During a traffic stop or after a car crash, police officers often have many questions. If an officer has probable cause to suspect that someone is under the influence of drugs or alcohol, they may ask very specific questions related to that concern. They may also request to perform a chemical test.
Police officers in Georgia can use either blood or breath testing as a traffic law enforcement tool. What do people typically need to know about blood and breath testing in Georgia?
Drivers have already consented to testing
The first thing drivers need to know about chemical testing is that refusing after an arrest could be a legal violation on its own. The implied consent law in Georgia requires that all drivers agree to chemical testing if officers have probable cause to suspect impairment. After an officer arrests someone for allegedly driving while drunk or on drugs, they can request testing. Although they cannot force someone to undergo a test, the refusal to perform a test post-arrest is a violation on its own in addition to the impaired driving infraction that allegedly occurred.

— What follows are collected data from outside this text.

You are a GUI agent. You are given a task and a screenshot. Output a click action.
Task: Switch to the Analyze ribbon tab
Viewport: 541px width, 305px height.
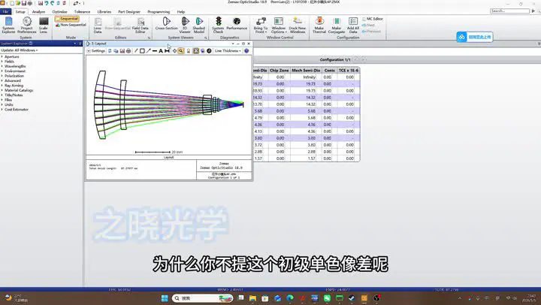pyautogui.click(x=38, y=12)
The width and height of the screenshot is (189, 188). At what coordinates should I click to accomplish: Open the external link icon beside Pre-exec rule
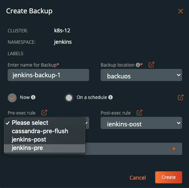click(x=44, y=113)
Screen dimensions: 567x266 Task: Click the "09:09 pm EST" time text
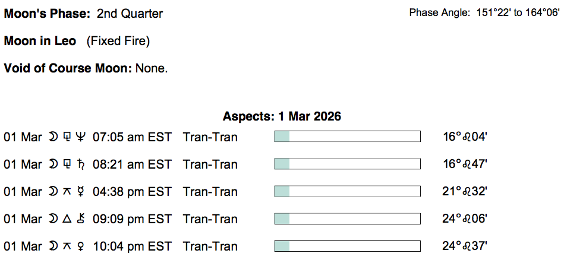[132, 219]
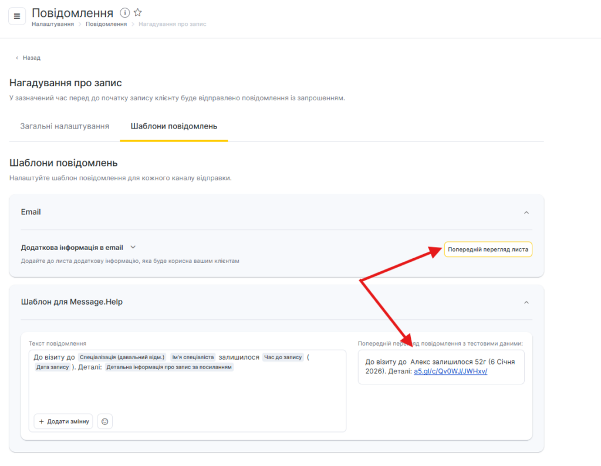Viewport: 601px width, 466px height.
Task: Click Попередній перегляд листа button
Action: [x=488, y=250]
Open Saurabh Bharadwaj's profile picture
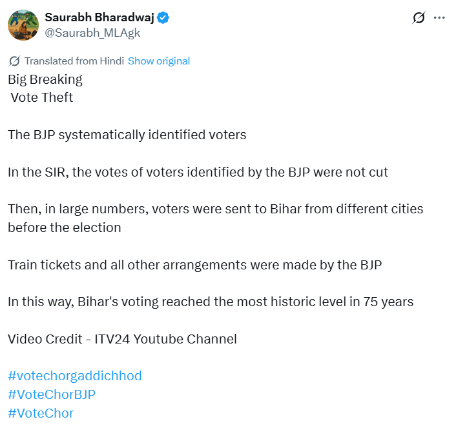This screenshot has height=426, width=456. click(23, 24)
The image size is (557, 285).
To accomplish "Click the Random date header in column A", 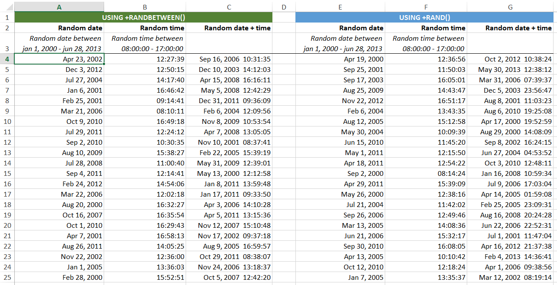I will (x=59, y=28).
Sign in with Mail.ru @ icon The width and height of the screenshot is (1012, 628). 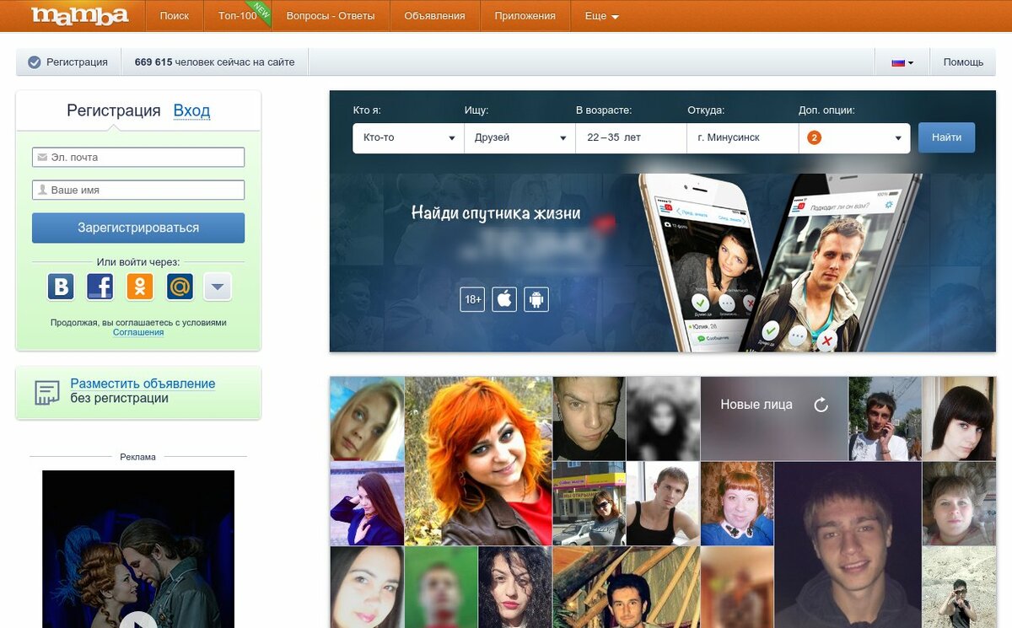click(180, 287)
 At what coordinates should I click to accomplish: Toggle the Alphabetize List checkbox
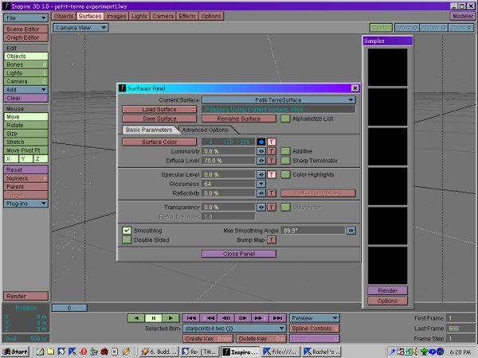[x=285, y=119]
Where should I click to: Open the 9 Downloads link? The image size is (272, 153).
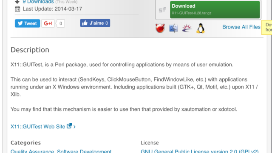point(38,2)
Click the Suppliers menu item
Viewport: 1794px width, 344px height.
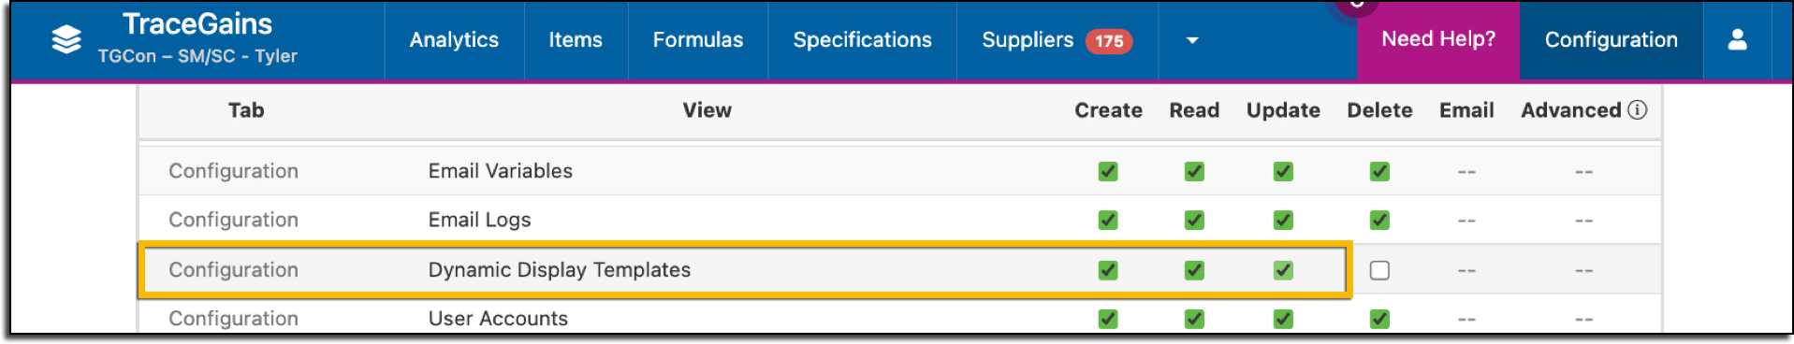[1028, 40]
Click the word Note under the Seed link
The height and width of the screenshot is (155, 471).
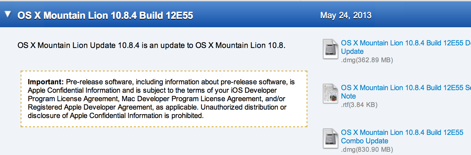tap(348, 96)
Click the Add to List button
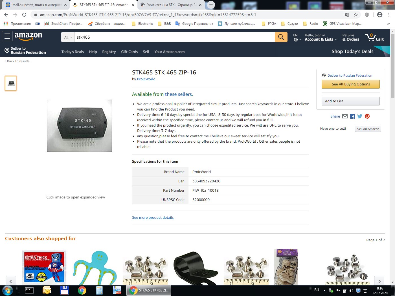Image resolution: width=395 pixels, height=296 pixels. click(x=351, y=101)
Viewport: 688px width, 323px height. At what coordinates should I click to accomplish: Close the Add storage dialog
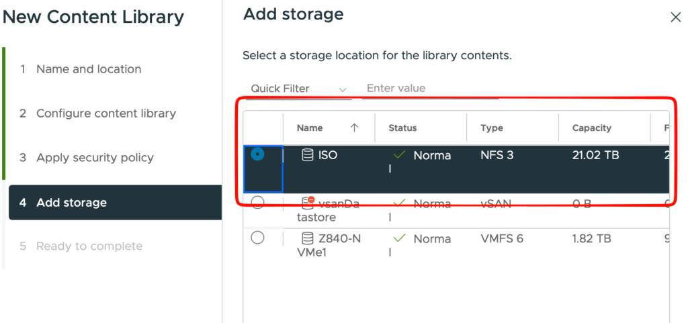click(x=675, y=17)
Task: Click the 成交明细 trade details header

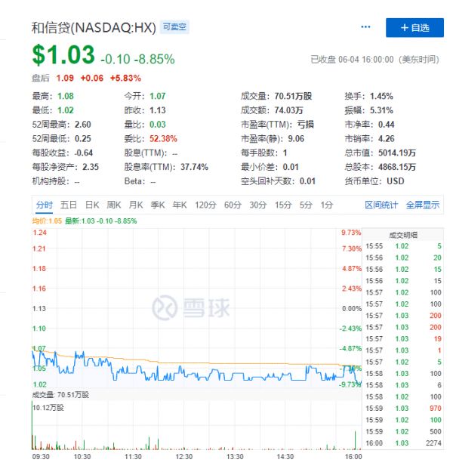Action: [404, 234]

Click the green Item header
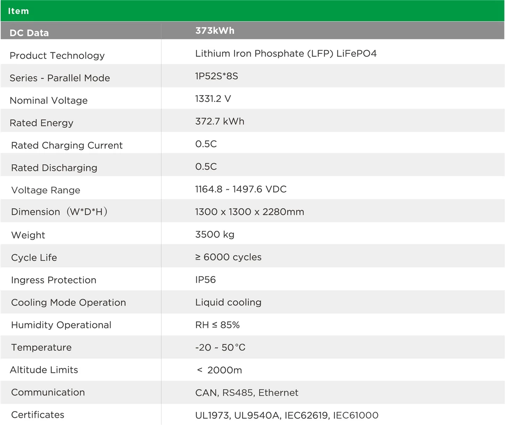point(19,11)
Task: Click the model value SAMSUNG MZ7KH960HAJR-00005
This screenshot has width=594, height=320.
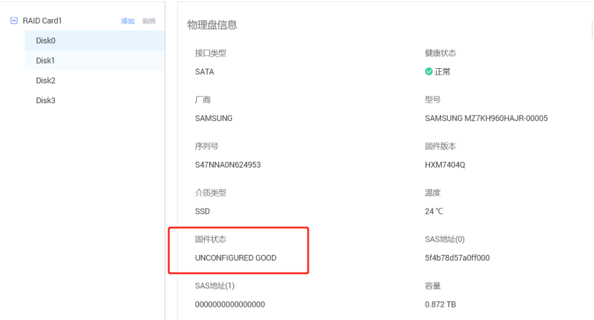Action: coord(486,118)
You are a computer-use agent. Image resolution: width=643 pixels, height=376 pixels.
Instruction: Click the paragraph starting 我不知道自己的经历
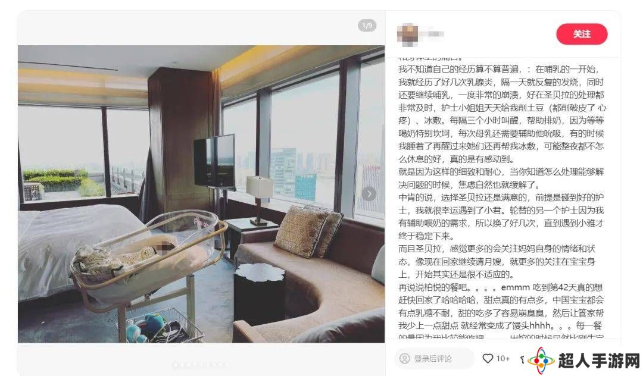click(x=501, y=114)
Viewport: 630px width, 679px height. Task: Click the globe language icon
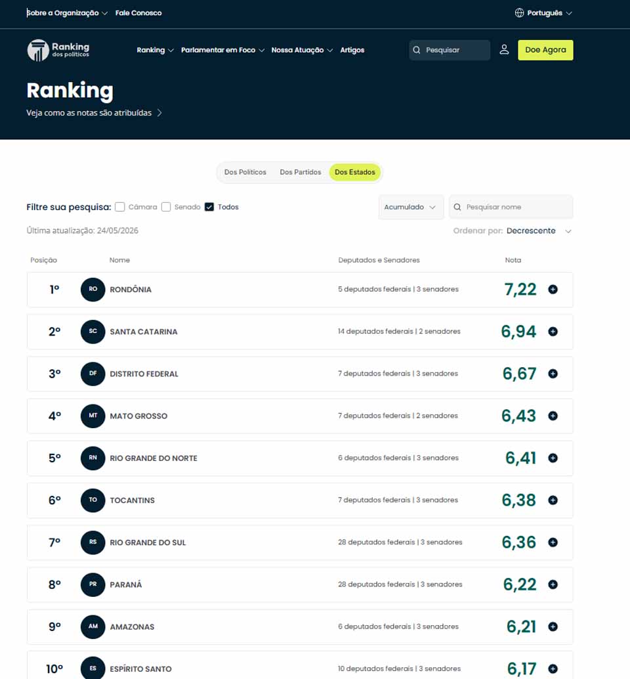click(519, 13)
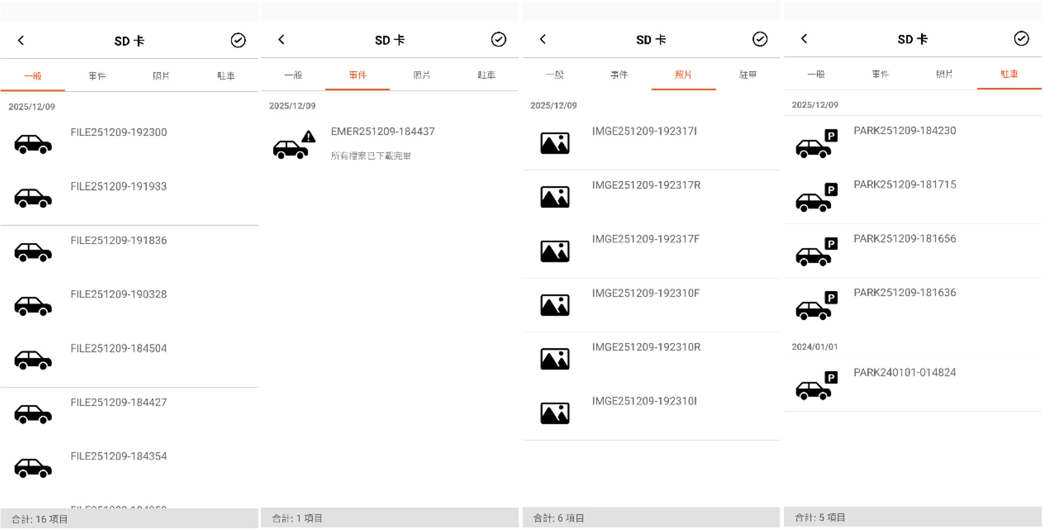Toggle select mode on the 一般 tab screen
Viewport: 1044px width, 531px height.
click(238, 40)
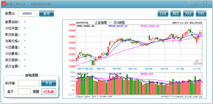Screen dimensions: 213x104
Task: Click the red stock app icon in title bar
Action: [x=4, y=4]

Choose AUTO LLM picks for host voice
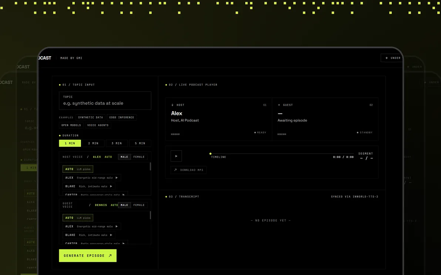78,169
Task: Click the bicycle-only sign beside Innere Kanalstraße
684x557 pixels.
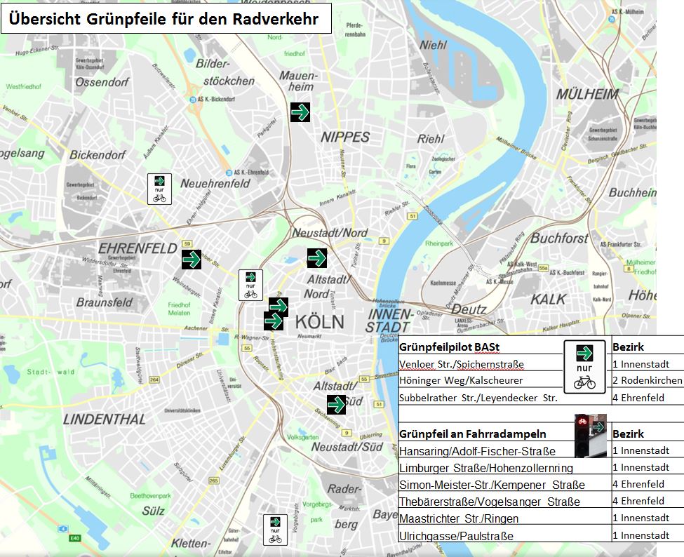Action: pyautogui.click(x=250, y=285)
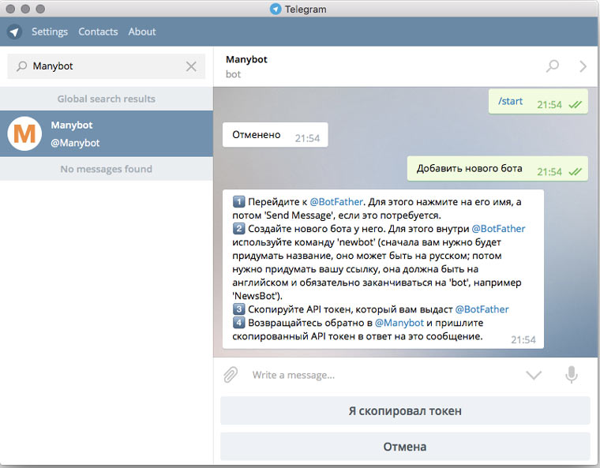
Task: Click the Telegram paper plane logo icon
Action: [14, 32]
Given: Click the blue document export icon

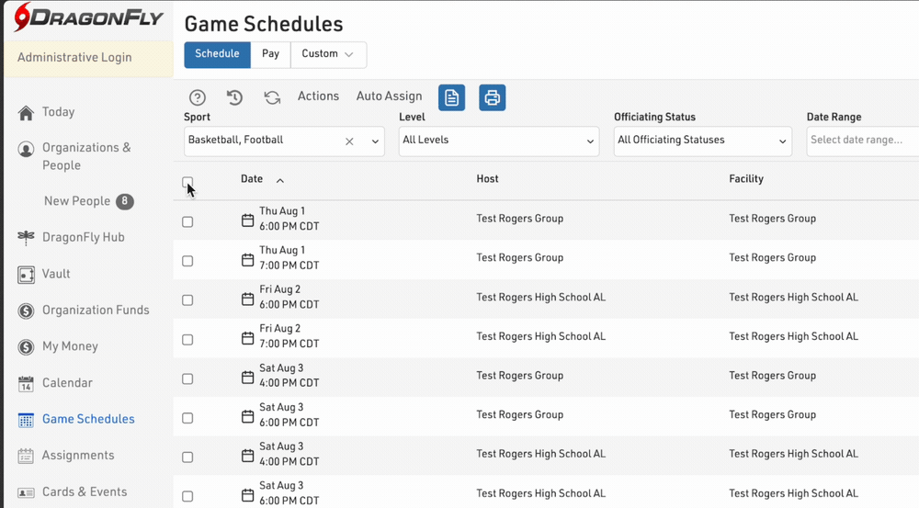Looking at the screenshot, I should tap(451, 97).
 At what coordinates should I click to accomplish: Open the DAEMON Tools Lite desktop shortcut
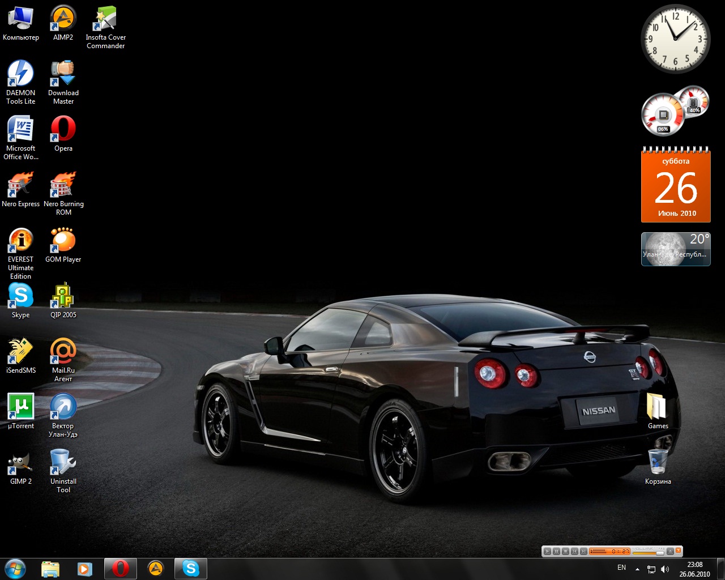pyautogui.click(x=20, y=74)
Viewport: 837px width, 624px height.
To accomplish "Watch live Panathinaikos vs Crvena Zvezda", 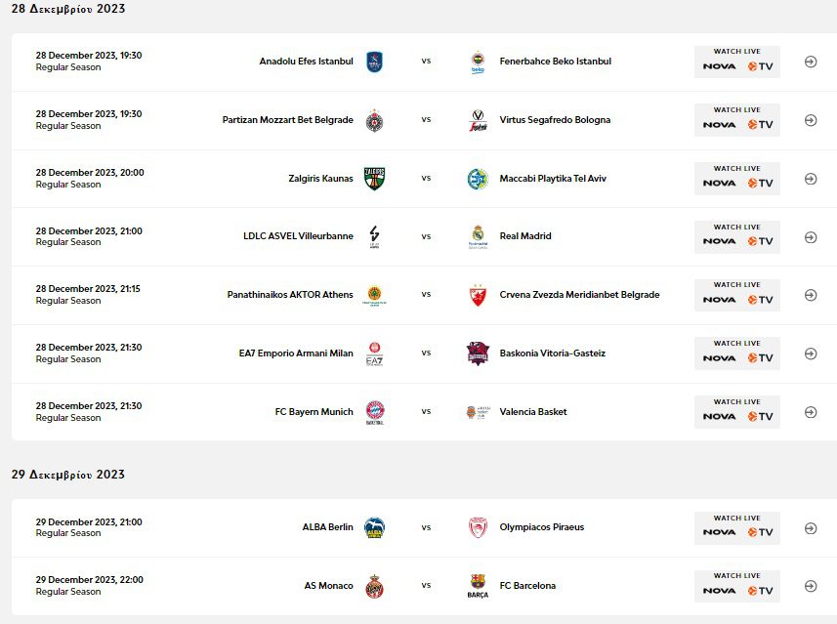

Blood testing is often more accurate
Breath testing is a popular tool because it is fast and not invasive. Blood tests are subject to numerous restrictions established through both state law and crucial court rulings. Despite the state having more restrictions on blood draws for chemical testing than on breath tests, blood tests are often much more accurate. They can screen for more substances than alcohol and are less likely to produce false positives than breath tests.
Police officers may trick people into testing
Although the implied consent law in Georgia does require that people submit to testing when appropriate, police officers must have justification to request a chemical test and grounds to arrest someone for the law to apply. Sometimes, law enforcement officers might try to manipulate or coerce an individual into performing a test that they have no obligation to undergo. Drivers therefore need to understand their rights, including the right to decline testing before they the police officer arrests them.
Individuals who know and assert their rights during traffic stops are less likely to make mistakes that could lead to their criminal prosecution in the future. For example, properly handling a request for a blood or breath test can make a major difference for someone facing accusations of impairment at the wheel.